Instrução 1: Atualiza os registos desde a linha com "You are a computer-use" até ao fim dos registos, ambas as linhas incluídas, trocando "tweet" por "post" e deixando tudo o resto igual. Devolve apenas essas linhas.

Texto de origem:
↓↓↓
Miguel Mósca Nunes
19.11.24
Luís de Camões
[Lisboa, 1524? - Lisboa, 1580]
Esta biografia é transcrita do site da Direção-Geral do Livro, dos Arquivos e das Bibliotecas (DGLAB), que remete para o Centro de Documentação de Autores Portugueses (Maio de 2004)... sim, porque neste blog não há plágio!
Camões pertence a uma aristocracia empobrecida, que procura no serviço das armas um modo de vida. Crê-se que, na mocidade, tenha estado em Ceuta. Severim de Faria (Discursos Vários Políticos, Évora, 1624), servindo-se de ecos biográficos encontrados na poesia de Camões, infere que ele esteve em África. E Aubrey Bell indica como datas prováveis: 1547-1548 para a partida e 1549 para o regresso a Lisboa. Teria sido em África que um pelouro lhe vazou um dos olhos nalgum recontro com os Mouros. De certeza, sabe-se que a deformidade ocorreu antes da sua partida para a Índia, pois a ela se refere numa carta que de lá escreveu como sendo facto conhecido. Em Lisboa leva, ao que parece, uma vida de estúrdia, tendo sido preso no Tronco da cidade por haver assaltado, numa briga, com outros companheiros seus, um servidor do paço. É perdoado por D. João III em 1553, como o atesta um documento que sugere a sua ida para a Índia.
↑↑↑
(Dados de coordenadas dos itens)
↓↓↓
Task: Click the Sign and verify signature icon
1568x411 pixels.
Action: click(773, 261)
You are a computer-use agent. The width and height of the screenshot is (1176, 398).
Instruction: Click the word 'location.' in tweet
↑↑↑
Instrução 2: Copia na íntegra o texto sobre Luís de Camões.

Resposta 1:
You are a computer-use agent. The width and height of the screenshot is (1176, 398).
Instruction: Click the word 'location.' in post

Resposta 2:
Miguel Mósca Nunes
19.11.24
Luís de Camões
[Lisboa, 1524? - Lisboa, 1580]
Esta biografia é transcrita do site da Direção-Geral do Livro, dos Arquivos e das Bibliotecas (DGLAB), que remete para o Centro de Documentação de Autores Portugueses (Maio de 2004)... sim, porque neste blog não há plágio!
Camões pertence a uma aristocracia empobrecida, que procura no serviço das armas um modo de vida. Crê-se que, na mocidade, tenha estado em Ceuta. Severim de Faria (Discursos Vários Políticos, Évora, 1624), servindo-se de ecos biográficos encontrados na poesia de Camões, infere que ele esteve em África. E Aubrey Bell indica como datas prováveis: 1547-1548 para a partida e 1549 para o regresso a Lisboa. Teria sido em África que um pelouro lhe vazou um dos olhos nalgum recontro com os Mouros. De certeza, sabe-se que a deformidade ocorreu antes da sua partida para a Índia, pois a ela se refere numa carta que de lá escreveu como sendo facto conhecido. Em Lisboa leva, ao que parece, uma vida de estúrdia, tendo sido preso no Tronco da cidade por haver assaltado, numa briga, com outros companheiros seus, um servidor do paço. É perdoado por D. João III em 1553, como o atesta um documento que sugere a sua ida para a Índia.